I think the issue of derby.system.home and two databases running in the same VM is a symptom of a wider problem where I am not convinced we actually work running two instances in the same VM. Derby makes use of a lot of system properties; if you have two instances, it seems to me that they will always be at war with each other when trying to configure Derby.

I would like to bet that if we built a test trying to do this sort of thing we would quickly find that it's problematic. But not actually having done this test myself, I can't say for sure.

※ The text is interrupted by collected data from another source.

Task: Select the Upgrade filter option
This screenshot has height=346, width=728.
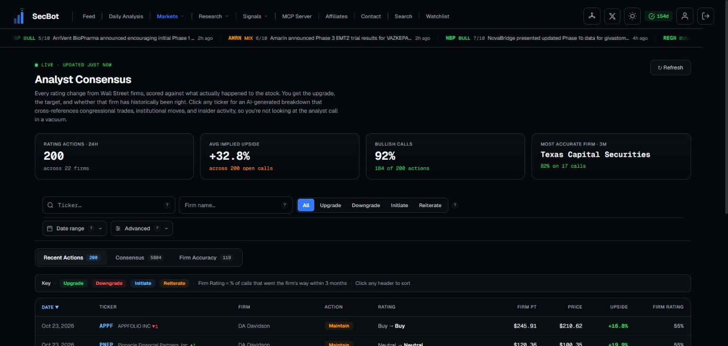Action: [330, 205]
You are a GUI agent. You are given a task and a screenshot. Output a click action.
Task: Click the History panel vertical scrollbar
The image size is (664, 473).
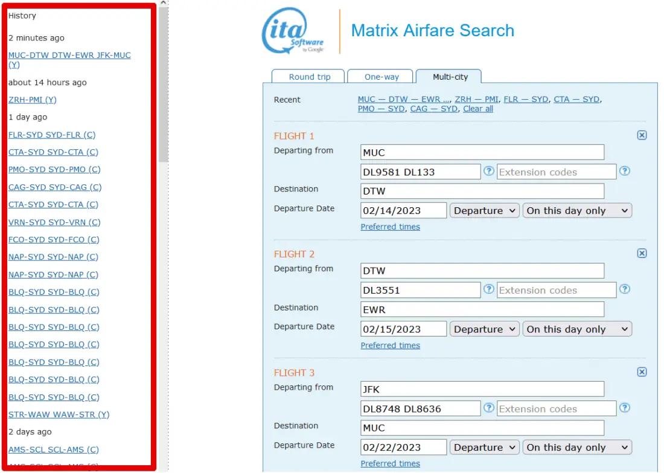tap(164, 91)
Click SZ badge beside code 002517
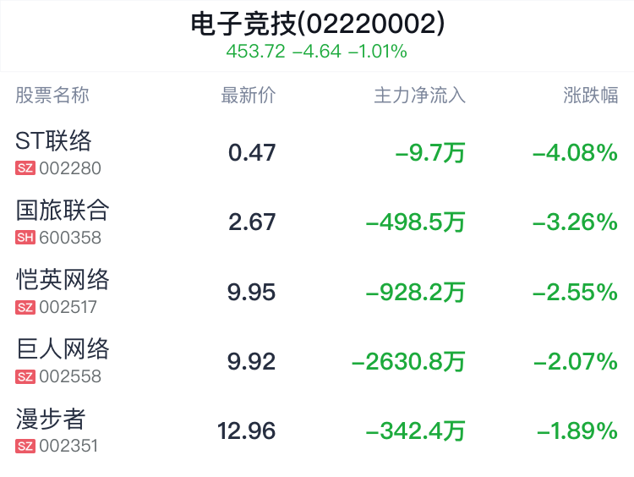634x477 pixels. [x=25, y=308]
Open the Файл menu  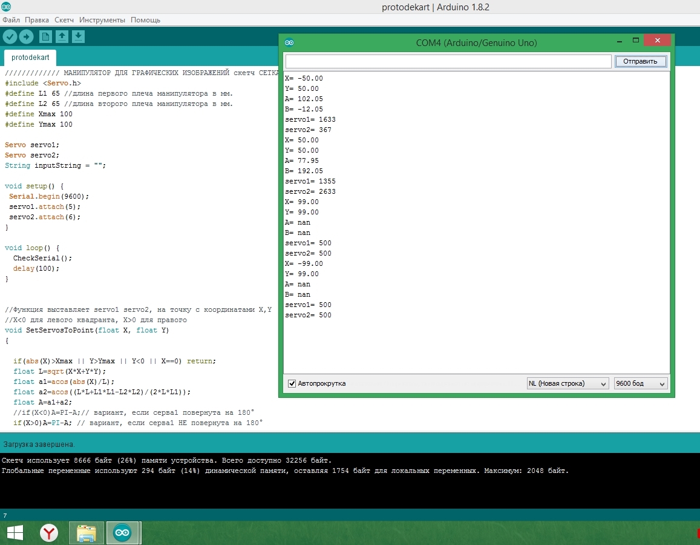click(11, 20)
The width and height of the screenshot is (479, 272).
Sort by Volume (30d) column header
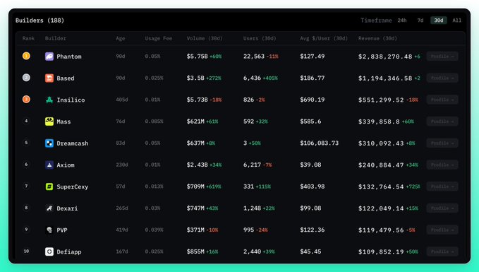tap(205, 38)
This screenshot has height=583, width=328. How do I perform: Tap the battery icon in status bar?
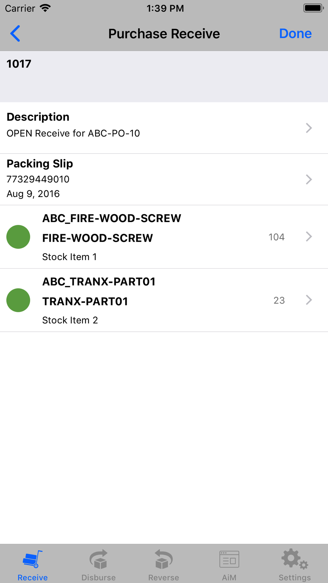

Has anyone tried this?

David

Rick Hillegas (JIRA) wrote:
[ http://issues.apache.org/jira/browse/DERBY-1428?page=comments#action_12416995 ]
Rick Hillegas commented on DERBY-1428:
--------------------------------------

I think this behavior is very puzzling to the system administrator, the 
end-user, and tech support. What happens if a system administrator uses one VM 
to deploy two embedded derby applications, each of which sets derby.system.home 
to a different location and/or generates custom derby.properties? Only one of 
the applications can win. This kind of behavior is going to be particularly 
frustrating if it is intermittent.

I understand that this behavior may be so central to Derby's operation that we 
can't change it. Maybe we could log a warning if we notice that 
derby.system.home or derby.properties change within the lifetime of a vm. It 
would be nice to provide tech support some kind of tools for identifying this 
problem.

Perhaps this is a documentation bug? Maybe the Admin or Developer's Guide 
should say: You can code your application this way, but if you do, be aware 
that it may not play well with other Derby applications.

Generating derby properties on the fly can lead to non-deterministic engine 
startup behavior
--------------------------------------------------------------------------------------------

         Key: DERBY-1428
         URL: http://issues.apache.org/jira/browse/DERBY-1428
     Project: Derby
        Type: Bug

  Components: Store
    Versions: 10.0.2.0, 10.0.2.1, 10.0.2.2, 10.1.1.0, 10.2.0.0, 10.1.2.1, 
10.1.3.0, 10.1.2.2, 10.1.2.3, 10.3.0.0, 10.1.2.4, 10.1.2.5, 10.1.4.0, 10.1.3.1
    Reporter: Rick Hillegas

A Heisenbug can arise if more than one embedded Derby application runs in the 
same VM and at least one of them generates derby properties on the fly. Here's 
the problem scenario:
o The customer runs two embedded Derby apps in the same VM: EmbeddedApp and 
OtherApp.
o EmbeddedApp generates derby properties on the fly before connecting to a 
database and triggering engine startup.
o Whether the engine picks up those generated properties depends on whether 
EmbeddedApp or OtherApp runs first.
Here are two workarounds for the problem:
1) Don't generate derby properties on the fly. Instead, specify them on the VM 
startup command. Or specify them in a $DERBY_HOME/derby.properties file which 
is generated before the VM comes up and which does not change during the 
lifetime of the VM.
2) If you can't do (1), then modify the VM startup script so that the 
self-configuring EmbeddedApp runs first.